По полу каталась полная женщина; она била, как одержимая, руками и ногами и пронзительно кричала:
– Не хочу жить! Неужели нет никого, кто бы прикончил меня? Все – трусливый, бессердечный сброд!
– Тише! – крикнул солдат, стоявший в углу.
– Ее мужа вчера застрелили, – прошептал на ухо Марион какой-то курчавый молодой человек в голубом галстуке, по виду продавец из салона мод. Он не отходил от Марион. – Говорят, за попытку к бегству, – продолжал он. – Кто этому поверит, фрейлейн? Он отошел от поезда всего шагов на десять, я видел, как он упал…
Внезапно произошло какое-то движение, раздались крики. Прибыл поезд. Толпа с узлами и чемоданами бросилась к дверям, но молодчик в черной рубашке всех отогнал и пропустил на перрон только часть людей.
– Первый вагон, – приказал он.
Поезд состоял из одного пассажирского вагона и пяти вагонов для перевозки скота. Пассажирский, прицепленный к паровозу, предназначался для охраны – чернорубашечников. Это были желторотые юнцы, они курили и смеялись, стоя на перроне, и отпускали шуточки по адресу бегущей толпы, с криками штурмовавшей первый «скотский» вагон.
– Не торопитесь, господа! – кричал конвоир. – Все попадете. Места у окон уже заняты!

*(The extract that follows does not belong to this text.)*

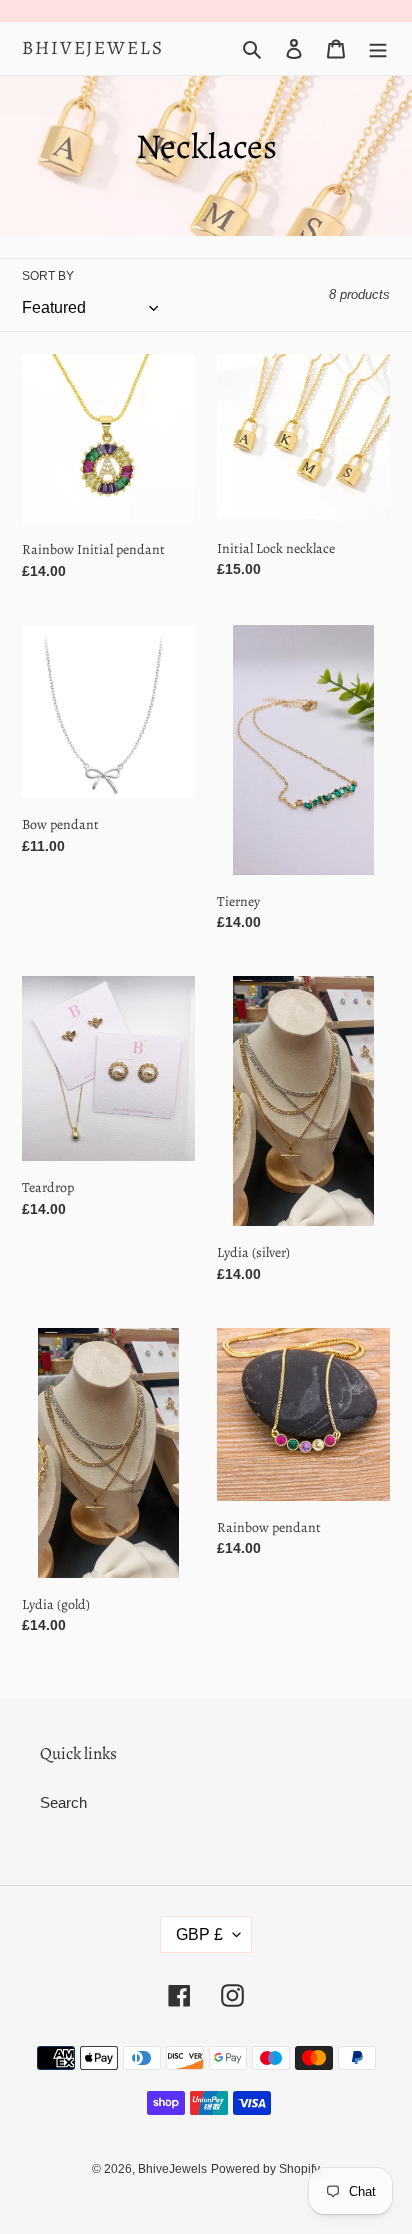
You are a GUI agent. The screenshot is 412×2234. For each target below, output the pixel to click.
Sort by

Ну-ка, потеснитесь! Еще штук десять влезет!
Наконец первый вагон так набили людьми, что больше уже никого нельзя было втиснуть, как ни орудовал солдат прикладом. Дверь задвинули и заложили железным засовом.

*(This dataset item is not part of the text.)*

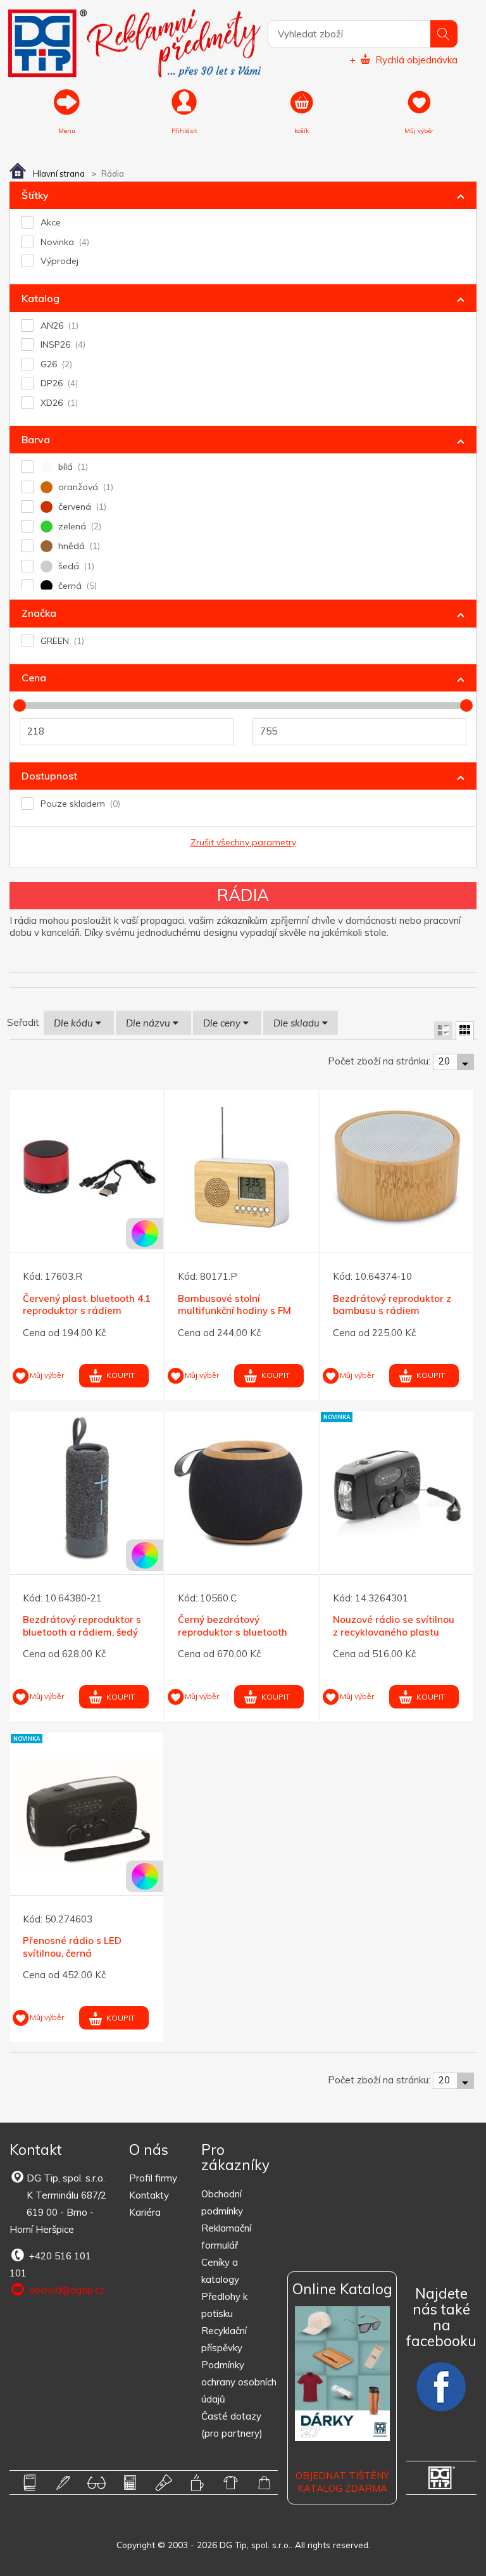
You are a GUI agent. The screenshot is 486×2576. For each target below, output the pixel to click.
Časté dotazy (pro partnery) (232, 2424)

Прошло больше часа, пока в поезд погрузили всех находившихся в зале людей с их пожитками. Марион попала в последний вагон, так как не умела пробиваться вперед. Мамушка, Ревекка и две красавицы-девочки не хотели расставаться с нею. Словоохотливый молодой продавец с голубым галстуком помог им подняться. Симон, старик с багровым лицом, в низко нахлобученном котелке, попал в вагон последним: солдат загнал его прикладом.
После того как дверь заперли, в вагоне стало почти темно. Все притихли, но дети стали кричать от страха; впрочем, их удалось быстро успокоить. У Марион была полная сумка шоколаду. Поезд тронулся.
– Боже милостивый, куда нас везут? – хриплым голосом кричала старая женщина.
– На восток. Нас всех поместят в гетто.
– Боже, боже! Было ли на свете что-либо подобное?
Вдруг у дверей раздался глубокий бас Симона. Симон кричал так громко и грозно, что все замолчали:
– Да обрушит господь на ваши дома серу и пламень, да сгорят они!
В вагоне можно было задохнуться. Из угла, где мужчины устроили примитивную уборную, несло невообразимой вонью. Чтобы добраться до этого угла, приходилось перелезать через сундуки, мешки, протискиваться между сгрудившихся людей. Поезд шел на восток. Сквозь дверные щели виден был лежавший на полях снег. Изредка мелькали покрытые снегом леса и крестьянские дворы; в воздухе кружились белые хлопья. В вагоне, когда поезд двинулся, было уже очень холодно, но с наступлением вечера холод стал еще мучительней, ноги в тонких чулках коченели.